Unless and until all members of a team have a common understanding of the problem, attempts to solve the problem are just so much wasted energy.
Jerry Weinberg

Il est presque dix-huit heures. Jean-Bernard tape avant d’entrer, bien que la porte du bureau soit ouverte, et demande :
– Est-ce que vous auriez un peu de temps à me consacrer ?

Jérémie et toi finissez de commenter votre session. Hugo est déjà parti, Farid est en congés. Audrey, qui était occupée à fouiller dans un répertoire à la recherche d’une ancienne documentation fonctionnelle, se tourne sur son siège et dit :
– Pas de souci. Mais je dois partir d’ici 20 minutes.

Jean-Bernard s’assied sur un coin de table et dit :
– Oh je n’en ai pas pour longtemps. Je viens vous voir parce que j’ai eu une petite conversation avec Maria, Victor et Lionel à propos de notre Suite XXL.

Vous l’observez, dans l’expectative. Il reprend :
– D’abord, il faut savoir que Lionel est aux anges avec les ventes effectuées sur les deux dernières livraisons. Le taux de conquête est excellent, et les prévisions du deuxième semestre sont prometteuses.

Rien à voir avec le fait que son neveu travaille dans l’équipe.
Aux anges, mais… ?

– Super ! dit Audrey.
– Il insiste pour qu’on lui explique pour quelle raison nos autres produits ne sont pas fabriqués comme XXL. Vous savez comme il est, à toujours interférer et à vouloir s’occuper de nos méthodes.
– Qu’est-ce qu’il entend par « fabriqué comme XXL » ? demande Jérémie.
– Eh bien justement, c’est là que le bât blesse. On ne sait pas ce que vous faites.

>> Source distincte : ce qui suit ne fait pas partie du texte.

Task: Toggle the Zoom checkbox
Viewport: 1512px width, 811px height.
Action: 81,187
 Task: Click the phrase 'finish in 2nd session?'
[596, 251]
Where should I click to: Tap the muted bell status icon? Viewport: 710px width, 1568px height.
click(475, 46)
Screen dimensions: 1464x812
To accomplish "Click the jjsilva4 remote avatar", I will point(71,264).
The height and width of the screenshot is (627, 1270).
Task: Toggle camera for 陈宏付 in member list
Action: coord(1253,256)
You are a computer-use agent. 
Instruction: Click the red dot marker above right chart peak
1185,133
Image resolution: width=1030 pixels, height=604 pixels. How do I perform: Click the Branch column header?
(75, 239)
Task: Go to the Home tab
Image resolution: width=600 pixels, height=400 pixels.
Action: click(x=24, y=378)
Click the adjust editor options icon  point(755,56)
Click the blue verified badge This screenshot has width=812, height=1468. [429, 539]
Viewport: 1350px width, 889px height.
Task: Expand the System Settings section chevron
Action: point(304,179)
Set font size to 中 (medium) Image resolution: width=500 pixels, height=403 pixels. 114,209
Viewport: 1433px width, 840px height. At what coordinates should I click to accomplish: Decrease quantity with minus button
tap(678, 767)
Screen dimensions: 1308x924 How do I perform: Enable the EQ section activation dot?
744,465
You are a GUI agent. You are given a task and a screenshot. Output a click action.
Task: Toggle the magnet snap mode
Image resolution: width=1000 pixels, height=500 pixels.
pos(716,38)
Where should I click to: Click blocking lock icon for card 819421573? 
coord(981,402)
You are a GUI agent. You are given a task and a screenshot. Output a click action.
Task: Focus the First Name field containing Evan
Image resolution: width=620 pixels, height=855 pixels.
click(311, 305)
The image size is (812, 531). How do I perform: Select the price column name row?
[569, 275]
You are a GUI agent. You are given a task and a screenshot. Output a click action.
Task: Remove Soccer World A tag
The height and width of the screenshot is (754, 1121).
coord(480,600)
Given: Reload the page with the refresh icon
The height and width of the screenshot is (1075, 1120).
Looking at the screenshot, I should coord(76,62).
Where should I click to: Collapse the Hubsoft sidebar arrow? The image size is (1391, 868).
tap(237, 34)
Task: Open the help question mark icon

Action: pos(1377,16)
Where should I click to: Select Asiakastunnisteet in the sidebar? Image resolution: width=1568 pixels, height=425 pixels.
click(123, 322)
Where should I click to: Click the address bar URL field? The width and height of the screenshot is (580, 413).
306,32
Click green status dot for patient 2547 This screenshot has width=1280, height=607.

C’est vrai, qu’est-ce qu’on fait, au juste ?
Il y a un bug dans ce que dit J.B.
Mais de quoi on parle ?

Tu fronces les sourcils. Tu te concentres sur le « bug ».
– Qu’est-ce que tu veux dire, quand tu dis : on ne sait pas ce que vous faites ?
– Ce que je veux dire c’est que Lionel nous a demandé si vous pourriez transmettre aux équipes des autres produits votre recette de succès.

Hmmmmm.

Jérémie se lance :
– Il n’y a pas — je veux dire, nous n’avons pas — de recette de succès.
– Tu veux dire que vous ne savez pas reproduire ?

Pause. Tu te sens de plus en tendu, et désorienté.
Impossible de lire la carte avec tous ces cahots.

Tu hasardes une question :
– Qu’est-ce que tu entends par « reproduire » ?

Jean-Bernard a l’air contrarié. Il efface d’un revers de la main un tableau invisible et reprend :
– Je vais essayer d’être plus clair, mais n’hésitez pas à me venir en aide. Lionel voudrait que nous reproduisions le succès d’XXL dans les autres suites que nous vendons. Et ça, ça suppose de prendre vos bonnes pratiques, et de les appliquer dans les projets Parady, TeTrA, et pourquoi pas pour la maintenance, le cas échéant. C’est plus clair ?
– Oui. Merci.
– Donc ?

Jérémie :
– À vrai dire on n’a pas vraiment analysé en détail ce qui fait que ça marche mieux maintenant.
– Alors faites-le, s’il vous plaît.

Tu ajoutes :
– Et, non, on ne sait pas le reproduire. Ce n’est pas une recette.
– Qu’est-ce que tu racontes ?
– Si je te donne la recette d’un chorus de jazz, est-ce que tu sais la reproduire ?
– Bien sûr que non, je ne suis pas musicien. Quel est le rapport ?
– Hum, bon ce n’est peut-être pas la bonne analogie…

J’essaye.

Jean-Bernard réfléchit un moment, puis demande :
– Simplement : qu’est-ce que vous faites différemment par rapport à ce que vous faisiez avant ?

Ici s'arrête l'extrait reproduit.